[[ SUPPLIED PASSAGE, beginning ]]
Does it matter which exam board my child sits?

Yes, because the periods studied and the assessment structure differ. AQA, Edexcel, and OCR each have their own combinations of breadth and depth papers, plus coursework. Most British curriculum schools in the UAE use AQA or Edexcel. A tutor familiar with your child’s specific exam board, periods, and assessment objectives will calibrate the work accordingly. Tell us which board at the first consultation and we will match a tutor accordingly.

How important is the coursework for the overall grade?

Substantially. The coursework typically accounts for around 20 percent of the final A Level History grade, depending on the exam board, and unlike an exam it can be edited and refined to a very high standard. As a result, a pupil who treats coursework as a polish-as-you-go piece can secure most of that 20 percent at the top band. A tutor who has supported multiple coursework projects knows how to choose a strong question, structure the historiography section, and edit the prose to top-band depth.

About working with a UK-based tutor in the UAE

Can a UK-based tutor really help my child in Dubai or Abu Dhabi?
[[ SUPPLIED PASSAGE, end ]]
[[ MATERIAL PROVIDED, beginning ]]
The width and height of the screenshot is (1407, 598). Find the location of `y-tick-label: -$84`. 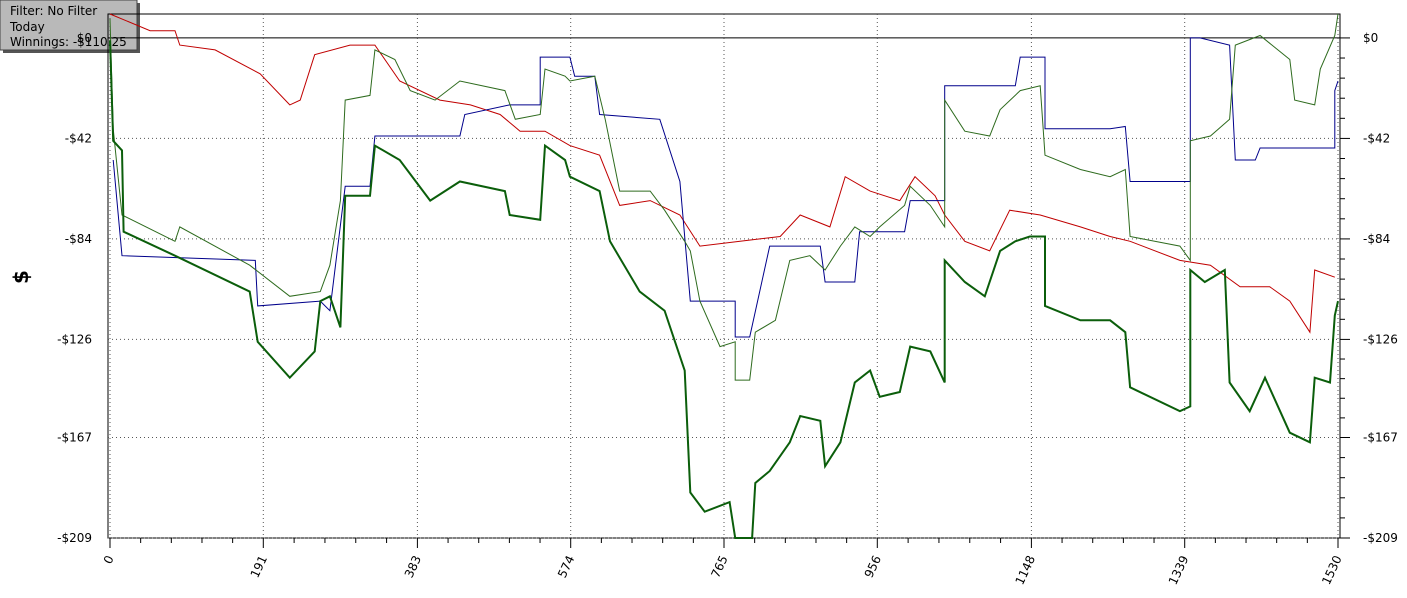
[[ MATERIAL PROVIDED, end ]]
[[ MATERIAL PROVIDED, beginning ]]
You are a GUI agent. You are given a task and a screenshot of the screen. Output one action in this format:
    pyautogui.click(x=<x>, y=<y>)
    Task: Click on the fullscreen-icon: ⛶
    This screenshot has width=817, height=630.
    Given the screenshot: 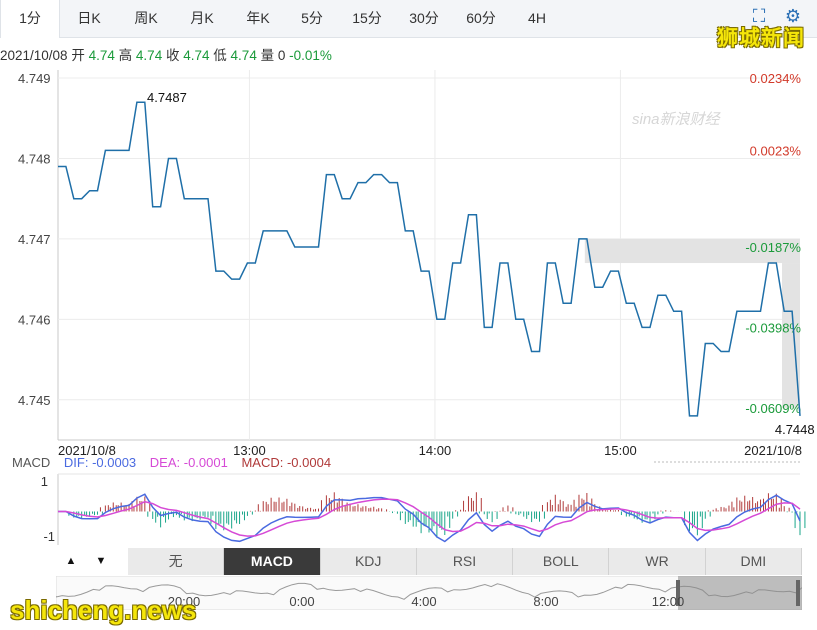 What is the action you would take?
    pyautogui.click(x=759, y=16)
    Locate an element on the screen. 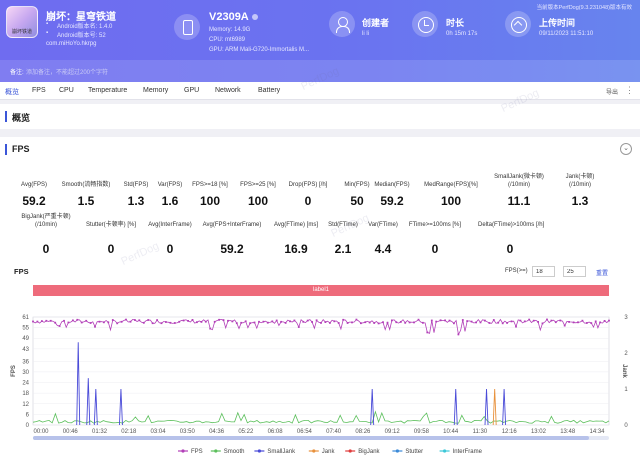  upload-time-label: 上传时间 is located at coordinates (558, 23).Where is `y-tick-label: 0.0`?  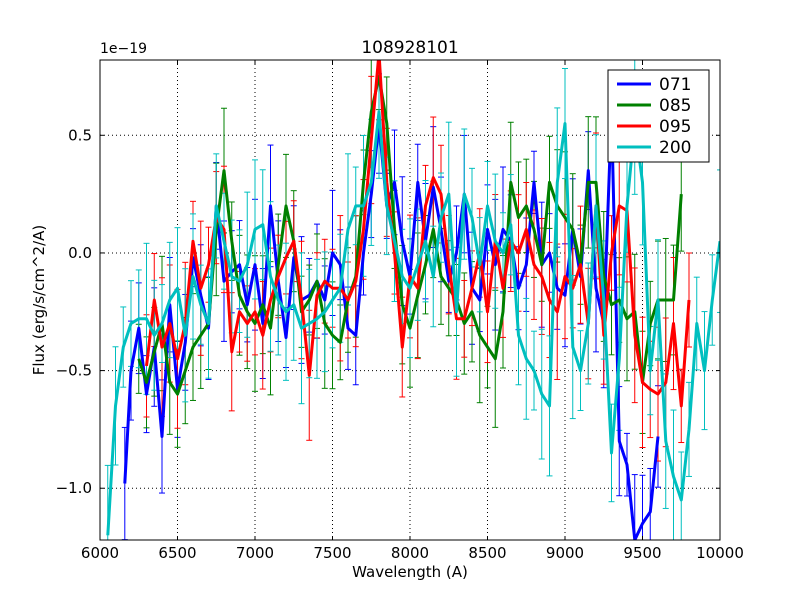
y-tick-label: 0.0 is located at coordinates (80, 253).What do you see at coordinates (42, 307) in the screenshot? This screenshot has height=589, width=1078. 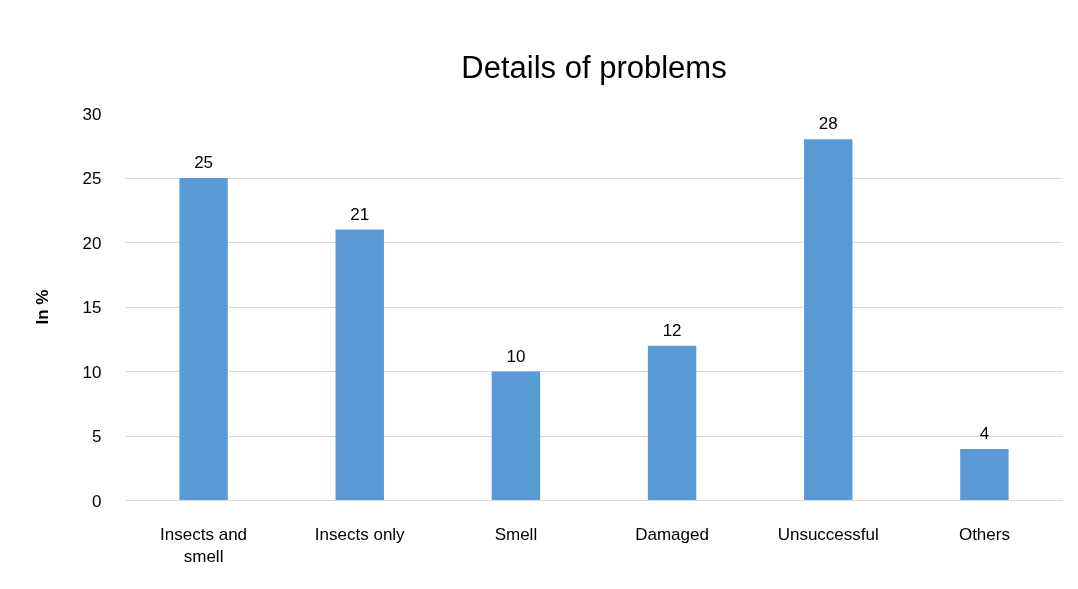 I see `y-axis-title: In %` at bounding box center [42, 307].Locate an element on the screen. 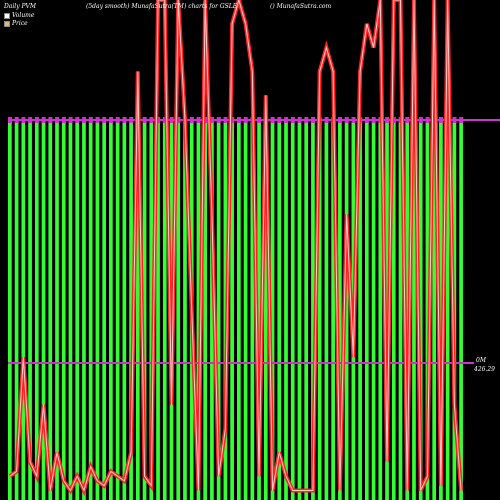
[[ MATERIAL PROVIDED, end ]]
▶ **TASKS**
1. Answer these questions from the A Level History tutoring FAQ:
(a) Which exam boards do most British curriculum schools in the UAE use?
(b) About what share of the final A Level History grade does coursework typically make up?
(c) When should parents say which exam board their child is sitting?
2. Resume the A Level History tutoring FAQ, writing what comes after its final sentence.

▶ **RESPONSES BY ITEM NUMBER**
1.
(a) AQA or Edexcel.
(b) Around 20 percent, depending on the exam board.
(c) At the first consultation.

2.
Yes. The A Level History specifications are written and examined in the UK, so a UK-based tutor with deep period expertise can support a pupil at Dubai College, GEMS Wellington, Brighton College Dubai, Cranleigh Abu Dhabi, Repton Dubai, or any other UAE British curriculum school. Sessions run one to one over video with a shared whiteboard. Source extracts, historian interpretations, and essay planning all transfer cleanly to the screen.

What about the time difference between the UAE and the UK?

The UAE sits four hours ahead of the UK in winter and three hours ahead in summer. So an after-school slot at 5pm UAE time falls comfortably in the UK afternoon, which fits a UK-based tutor’s working day well. Sessions run smoothly across the time zones.

When should we start A Level History tutoring?

The autumn of Year 12 is ideal because it gives a tutor a full two-year arc to build content depth and develop essay frameworks across the AS content. However, useful work happens at any stage. A Year 13 pupil with mocks coming up can recover real ground with focused work on essay framing and AO3 technique. The earlier the start, the more the analytical thinking has time to deepen.